Call the county ag inspector or look for the bee complaint line, they will tell you everything you need to know or do you want me too? Bascially, you need to be zoned Residential 1 or 2 if you're within any type of city limits in Sacramento County. You are limited to two full sized hives and 2 nucs. You must have water within 15' of the hives, and the hives must be 15' off the property line and not near any busy streets. You should register your bees with the county ag inspector too. You can request the form from them. Message me your email address, I will forward the guidelines they sent me.


----------



## camarorz28 (Apr 4, 2013)

Okay so I found out what zone my house in R-1A-PUD. So you think that'swould be good?


----------



## camarorz28 (Apr 4, 2013)

How you message in this forum.


----------



## Rader Sidetrack (Nov 30, 2011)

Welcome to Beesource!

> How you message in this forum

Click on the _JRG13 _member name in his post, then click the _Private Message_ dropdown. From there on its similar to email.


----------



## KQ6AR (May 13, 2008)

Folks at the sacramento beekeeping supply should be able to answer you're question.
http://www.sacramentobeekeeping.com/
Or the sacramento beekeeping club
http://sacbeekeepers.org/


----------



## JRG13 (May 11, 2012)

R1A should be fine for urban bees but you can call them up to confirm. Sent you the info via email as well.


----------



## CLICKBANGBANG (Feb 3, 2013)

Drive to Woodland and go to Mann Lake for your boxes frames and gear. You can check their web site for prices. Mann Lake is much less expensive (and eleventy times bigger) than the Sac bee store (on Broadway iirc). I just started as well and made a trip there and one to Dadant in Chico for my stuff. 

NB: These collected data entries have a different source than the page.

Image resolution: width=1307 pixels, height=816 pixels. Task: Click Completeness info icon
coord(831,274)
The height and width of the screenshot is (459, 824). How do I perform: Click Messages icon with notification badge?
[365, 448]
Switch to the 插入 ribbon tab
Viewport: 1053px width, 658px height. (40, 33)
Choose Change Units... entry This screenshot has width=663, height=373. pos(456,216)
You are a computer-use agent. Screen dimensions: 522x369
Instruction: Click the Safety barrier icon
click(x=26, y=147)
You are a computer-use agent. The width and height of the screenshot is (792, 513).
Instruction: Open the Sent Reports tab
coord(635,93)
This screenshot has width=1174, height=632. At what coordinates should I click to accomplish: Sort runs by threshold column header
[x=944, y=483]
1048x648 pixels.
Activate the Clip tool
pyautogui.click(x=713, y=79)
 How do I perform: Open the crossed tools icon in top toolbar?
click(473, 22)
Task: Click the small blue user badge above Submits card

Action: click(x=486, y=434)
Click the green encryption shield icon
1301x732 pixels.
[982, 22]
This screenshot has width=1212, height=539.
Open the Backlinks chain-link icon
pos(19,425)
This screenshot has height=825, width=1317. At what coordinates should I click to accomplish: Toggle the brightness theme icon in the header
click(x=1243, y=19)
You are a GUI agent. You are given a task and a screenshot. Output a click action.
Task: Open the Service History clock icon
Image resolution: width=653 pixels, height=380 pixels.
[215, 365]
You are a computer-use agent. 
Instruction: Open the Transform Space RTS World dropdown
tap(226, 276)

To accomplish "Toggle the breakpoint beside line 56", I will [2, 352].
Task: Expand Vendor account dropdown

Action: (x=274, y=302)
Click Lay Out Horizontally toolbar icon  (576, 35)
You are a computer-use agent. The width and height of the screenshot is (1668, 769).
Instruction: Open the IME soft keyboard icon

Regestering in Sutter county is $10 and they map regester your hive count and apiary location. Looks like these guys have you lined out for your area.


----------



## camarorz28 (Apr 4, 2013)

So I was able to figure it out. I can keep two beehives. I don't need a permit for zoning area is city of sac. What other place locally sells boxes? In sac or near sacramento.


----------



## JRG13 (May 11, 2012)

Sacramento Beekeeping Supplies, it's on X street and 20th I believe. Or Mann Lake in Woodland. Mann Lake will be cheaper and better quality though.


----------



## camarorz28 (Apr 4, 2013)

Okay Mann lake it is. Thank you guys for the help. Keep updates.


----------



## JRG13 (May 11, 2012)

If you need any help let me know, I work in Woodland so if you need something from there in a pinch you can always message me. I've done it for other members before in the area. You got the email I sent with all the information? I have some nucs if you want to check them out once they start laying to get your feet wet if you want. If you get honey to extract let me know as well, I have an extractor if you don't want to buy one just yet. I'll open that up to anyone else in the area too if you're just running a few hives. It's a brand new 18/9 ML, that I used once last year for my needs but if you want to come by or me to bring it to your house to extract we can discuss options.


----------



## camarorz28 (Apr 4, 2013)

Yeah I did get the email thanks for pointing me to the right direction. Your do you currently live ? Pm me I will be going to woodland this sat to get me a hive and I will need some bees.


----------



## KQ6AR (May 13, 2008)

Mann Lake isn't open weekends:waiting: unless they changed their hours.


----------



## JRG13 (May 11, 2012)

nope, Monday through Friday only.... Sac Beekeeping is open Saturdays though, closed on Sunday/Monday.


----------



## camarorz28 (Apr 4, 2013)

That's a bummer not open Saturday. Only day I can go. Well I guess I have to order online. As long as I order 100 more I get free shipping.


----------



## KQ6AR (May 13, 2008)

Its not possible to order less than $300, or at least I've never been able to.


----------